__Passage given__.
The same senate some few years later, when the Roman power was almost broken by the defeat at Cannae, sent reinforcements to the army in Spain; and, when Hannibal was with his army at the Capene Gate, they ensured that the site of his camp should sell for no less, than if the Carthaginians were not occupying it. By acting thus in adversity, what else did they do, but compel Fortune, overcome with shame, to return to their side?

[7.11] L   It is a great jump to descend from the senate to the poet Accius. But that we may pass from him more reasonably to foreign examples, let us produce him. When Julius Caesar, a great and powerful man, came into the college of poets, he would not so much as rise. He was  not forgetful of Caesar's  authority, but he believed himself superior in comparison of their literary studies. And therefore he was not guilty of the crime of insolence, seeing the contest was about books, not statues.


[7e.1] L   Nor was Euripides to be accounted insolent at Athens, who, when the people required him to remove a sentence from a certain tragedy, appeared upon the stage, and told them that he composed plays to teach them, not by them to be taught. Such confidence is certainly to be praised, which weighing a man's worth, arrogates so much to itself, as to keep distant from contempt and insolence.

Thus his answer can be approved, which he gave to Alcestis the tragic poet, who taunted him, because he had not been able to compose more than three verses in the last three days, and that with a great deal of labour too, while the other boasted that he had easily written a hundred lines. "The reason is," said Euripides, "because yours are only to last three days, and mine are to last for eternity." For the fluent writing of the one, perished within the first bounds of memory; but the polished and constant style of the other will be carried through all ages upon the wings of time.

[7e.2] L   I will add another example from the stage. Antigenidas the musician in everyone's hearing said to one of his pupils, who was  outstanding in his art but not approved by the people, "Sing to me and the Muses. " For perfect art, even if it lacks the flattery of Fortune, should not therefore lack a just confidence in itself. Because it knows that it deserves praise, if it does not receive it from others, it should be content with its own opinion.

[7e.3] L   But Zeuxis having painted Helen, did not think it fitting to await what men would say of his work, but presently added to it these verses: "I cannot blame the man that for her strives, Like an immortal god she is - " { Homer, Iliad, 3.156 } So did not the painter claim so much for his art, that he had drawn such beauty, as Leda might assume through her celestial birth, or Homer express by his divine wit?

__Dataset extract__.
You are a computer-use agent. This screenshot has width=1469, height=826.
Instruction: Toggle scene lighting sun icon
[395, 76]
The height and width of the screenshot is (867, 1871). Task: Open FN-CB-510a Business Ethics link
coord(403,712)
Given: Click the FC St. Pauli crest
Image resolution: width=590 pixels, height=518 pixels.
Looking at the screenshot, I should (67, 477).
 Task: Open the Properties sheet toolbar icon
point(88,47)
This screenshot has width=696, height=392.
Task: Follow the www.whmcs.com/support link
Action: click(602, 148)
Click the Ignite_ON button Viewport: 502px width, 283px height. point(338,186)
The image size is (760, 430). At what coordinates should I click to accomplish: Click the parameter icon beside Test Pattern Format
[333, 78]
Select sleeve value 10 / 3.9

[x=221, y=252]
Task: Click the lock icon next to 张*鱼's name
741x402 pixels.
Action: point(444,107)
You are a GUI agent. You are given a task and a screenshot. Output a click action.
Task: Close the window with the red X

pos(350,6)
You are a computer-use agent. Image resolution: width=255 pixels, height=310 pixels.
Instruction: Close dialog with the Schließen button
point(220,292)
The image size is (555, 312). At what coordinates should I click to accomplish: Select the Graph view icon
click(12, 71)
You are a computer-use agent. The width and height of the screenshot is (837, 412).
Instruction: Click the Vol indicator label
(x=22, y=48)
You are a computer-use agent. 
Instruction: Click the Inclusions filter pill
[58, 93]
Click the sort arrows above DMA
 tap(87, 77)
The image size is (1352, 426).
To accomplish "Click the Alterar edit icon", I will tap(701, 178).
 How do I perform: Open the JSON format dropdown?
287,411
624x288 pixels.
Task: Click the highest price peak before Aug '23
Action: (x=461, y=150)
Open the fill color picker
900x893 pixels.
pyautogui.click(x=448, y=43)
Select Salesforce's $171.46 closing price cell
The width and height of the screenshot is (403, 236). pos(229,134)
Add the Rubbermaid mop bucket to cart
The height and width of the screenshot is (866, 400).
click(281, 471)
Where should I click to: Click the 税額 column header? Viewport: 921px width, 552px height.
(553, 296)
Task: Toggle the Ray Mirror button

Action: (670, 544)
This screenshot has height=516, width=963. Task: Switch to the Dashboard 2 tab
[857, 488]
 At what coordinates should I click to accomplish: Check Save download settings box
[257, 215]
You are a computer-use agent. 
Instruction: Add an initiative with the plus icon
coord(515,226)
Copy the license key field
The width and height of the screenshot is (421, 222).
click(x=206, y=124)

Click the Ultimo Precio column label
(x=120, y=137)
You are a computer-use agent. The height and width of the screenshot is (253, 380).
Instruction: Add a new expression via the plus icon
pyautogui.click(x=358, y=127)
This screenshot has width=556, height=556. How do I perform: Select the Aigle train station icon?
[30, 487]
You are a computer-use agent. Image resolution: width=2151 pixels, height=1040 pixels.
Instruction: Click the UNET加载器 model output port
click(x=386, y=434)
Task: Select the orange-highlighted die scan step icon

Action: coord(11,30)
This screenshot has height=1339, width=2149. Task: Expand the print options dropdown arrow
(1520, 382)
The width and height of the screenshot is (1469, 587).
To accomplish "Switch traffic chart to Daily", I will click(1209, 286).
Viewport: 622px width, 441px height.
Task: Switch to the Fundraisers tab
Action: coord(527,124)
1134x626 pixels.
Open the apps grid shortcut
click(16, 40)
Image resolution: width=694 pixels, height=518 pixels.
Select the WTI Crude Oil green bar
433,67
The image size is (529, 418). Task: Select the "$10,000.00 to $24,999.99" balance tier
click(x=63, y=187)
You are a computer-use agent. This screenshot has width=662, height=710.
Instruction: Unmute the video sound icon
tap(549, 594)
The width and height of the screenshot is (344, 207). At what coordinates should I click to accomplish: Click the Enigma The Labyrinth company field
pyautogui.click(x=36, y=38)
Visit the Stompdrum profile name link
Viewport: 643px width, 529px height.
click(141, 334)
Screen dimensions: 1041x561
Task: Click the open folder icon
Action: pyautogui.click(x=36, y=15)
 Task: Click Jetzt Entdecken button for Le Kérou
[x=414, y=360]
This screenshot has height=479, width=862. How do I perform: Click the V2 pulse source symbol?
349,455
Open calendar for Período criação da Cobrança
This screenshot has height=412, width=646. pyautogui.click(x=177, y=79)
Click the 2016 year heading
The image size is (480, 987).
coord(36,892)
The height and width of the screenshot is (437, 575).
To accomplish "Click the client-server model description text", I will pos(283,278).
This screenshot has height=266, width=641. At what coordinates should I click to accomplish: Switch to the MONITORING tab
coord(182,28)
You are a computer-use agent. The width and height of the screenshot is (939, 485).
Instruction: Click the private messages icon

__Written problem__. From the passage above on the confidence of the Roman senate and various artists, extract everything from "[7e.1] L   Nor" down to "contempt and insolence.", copied word for word.

__Task result__.
[7e.1] L   Nor was Euripides to be accounted insolent at Athens, who, when the people required him to remove a sentence from a certain tragedy, appeared upon the stage, and told them that he composed plays to teach them, not by them to be taught. Such confidence is certainly to be praised, which weighing a man's worth, arrogates so much to itself, as to keep distant from contempt and insolence.